Under threat of extinction, the world's last tigers
Tigers are also bred in South Africa. In 2015, there were 44 known facilities with at least 280 tigers reared for trade or as game hunts, violating CITES decisions.The latest tigers in the world are living under severe threat of extinction, having lost 93% of their historical area and having experienced a 95% population decline in the past century. The biggest threat to their survival is poaching, to meet the high demand in Asia for their parts and derivatives.
Lions are also threatened, especially as a result of their bones trade, as legalized last year at the CITES Conference of the Convention on International Trade in Endangered Species (CITES). CITES has decided to allow South Africa to export 800 lion skeletons per year, as long as the lions come from captive plants in South Africa. South African trade also exacerbates the demand for tigers and derivatives of tigers and other felines.
South Africa currently has up to 200 lion-rearing plants, with 8,000 captive lions more than twice as high as the estimated 3,490 free lions in the country's wildlife.
Tigers are also bred in South Africa. In 2015, there were 44 known facilities with at least 280 tigers reared for trade or as game hunts, violating CITES decisions.
Legal exports of skeleton and lion pieces from South Africa have increased significantly since 2008. Exports over this period alone exceed 4,200 lions.

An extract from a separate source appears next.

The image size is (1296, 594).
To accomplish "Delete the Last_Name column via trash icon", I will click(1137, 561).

The main destination countries for skeletons, bodies, nails, and teeth of lions and tigers are in Asia. Only 755 bodies were imported into Vietnam and Laos, a number of bones equivalent to 65 lions, 54 nails, 3,125 whole skeletons, 67 skulls, and 90 teeth, exclusively for commercial purposes.
Many of these pieces are falsely marketed as tigers and are sold in China and Southeast Asia. Indicatively, in May last year, a Vietnamese citizen was arrested with 680 nail tigers in his possession, although DNA tests showed that they were actually nails of lions.

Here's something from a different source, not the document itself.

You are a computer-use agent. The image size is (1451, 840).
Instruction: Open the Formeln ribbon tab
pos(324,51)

For this reason, Asian buyers are now demanding evidence, further increasing the poaching of wild tigers. Since 2000, more than 950 tiger skins have either been seized or recorded in illegal trade, as well as more than 270 corpses, 1,800 kilos of bone and 12,000 tiger bones of wine.
Activists and environmental organizations are pushing the South African government to take urgent action to end this trade that feeds a market that not only consists of captive lions but also wild tigers.
Meet Tsar, the baby of a tiger and a lion!
He has all the characteristics of a king, even his name refers to Imperial Russia: Tsar, a baby lion, the fruit of an extremely rare passion between a female tiger and a male lion, monopolizes the interest of all in a traveling zoological park in southern Russia.
Lying on the couch in the zoo manager's truck, this pet with the typical beige lion's coat and the tiger stripes eagerly awaits the bottle of milk. "We do not leave it in the cage, it's very cold outside, we keep it here with us, it's asleep in our bed," said the director of the park, Eric Atlantian.
Czar was born on November 11th during a tour of the park in the Rostov region on Don, feeds goat's milk and drinks about one liter a day.
"His mother, the Princess, the only tiger in the park, has difficulty in giving birth and can not breastfeed. He gave birth to three of them, but only the Tsar survived," he said.
"Babies like these are extremely rare and generally weaker than lions or tigers", while males of this kind are sterile, explains Dmitry Milosardov, a researcher at the Darwin Museum in Moscow. "But if you care for them, they can grow up and live a lot."
Park management knows very well: Tsar takes as much milk as he wants, sleeps 16 hours a day and plays as much as he wants.
"We all deal with him, we are very proud of our little treasure, he is unique, our lion with the stripes," said Arabian.
The tiger has not yet accessed her baby, not his father, Caesar. The little one, already two and a half months, weighs 5 pounds and is still too young and fragile to meet his parents.
An unexpected love
Princess and Caesar stayed for years in neighboring cages and everyone was used to the presence of the other. When the tiger season came to an end, the administration was faced with a dilemma: to present Caesar as a suitor or face an angry Princess who desperately seeks a mate.
"We dared to leave the dividing line between the two cages half open, then seeing everything that happened, we took the risk of letting the two animals find a tet-a-tet," said Aviation. When it became clear that the tiger was pregnant, "we were delighted, it is so rare, a few, there are only 20 in the world".
The lion-Teutons, as well as the tyroloons (the babies of a lion and a tiger), are born only in captivity, Milosardov says. "These hybrids do not find them free in nature" primarily because the lions live in Africa and the Tigers in the jungles of Asia. They are crossed only in India, but there are also very different times for each one. "
Presently, the size of the Tsar does not exceed that of a big cat, "it often takes him to sleep in my arms," says Arabian. "But when our little King has grown up, he will certainly be heavier than his parents."
The few can weigh over 400 pounds while the maximum weight of a tiger is almost 300 pounds and that of a lion 250 pounds.
In the US, the 414-pound Hercules, measuring 3.33 meters in length, is considered according to the Guinness Book of Records, the largest feline in the world.